Note this passage from an enlightening story about the Dutch elections:
This confusion at the ballot box underscores the difficulties Europe faces in adapting to an ever more globalized world. Voters across Europe feel deep anxiety over how to preserve their cultures without closing their doors to immigrants, how to protect their cherished welfare states without becoming an economic dinosaur, and how to channel the energies of the free market without turning into a cold, uncaring continent.
What is "cold" and "uncaring," one would think, would be to devolve into "an economic dinosaur." A business motivated by profit has far more reason to treat you well and to give you good service than does the government. If your accountant does a bad job and treats you poorly, what do you do? You get a different accountant. If the IRS does a bad job and treats you poorly, what do you do? Go to the other IRS?
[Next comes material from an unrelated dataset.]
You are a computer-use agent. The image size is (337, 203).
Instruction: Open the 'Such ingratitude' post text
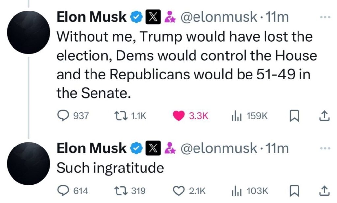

An economy is like a shark: it must keep moving forward or it dies. Europe can decide to maintain its massive welfare state that stifles creativity and innovation and thus slowly fall into decay, or it can liberalize its economy to promote innovation and productivity and face the fact that, yes, there will be more uncertainty and more need for hard work. There is no doubt that the market produces "creative destruction." Some focus more on the "creative" part, others on the "destruction." I have sympathies with both camps. One should not pretend that this is an easy choice, but it does seem like a clear one. Europe has two futures. In one future, it reinvigorates its dedication to political and economic liberalism and the grand history of Europe. In the other future, it dies of economic and cultural euthanasia.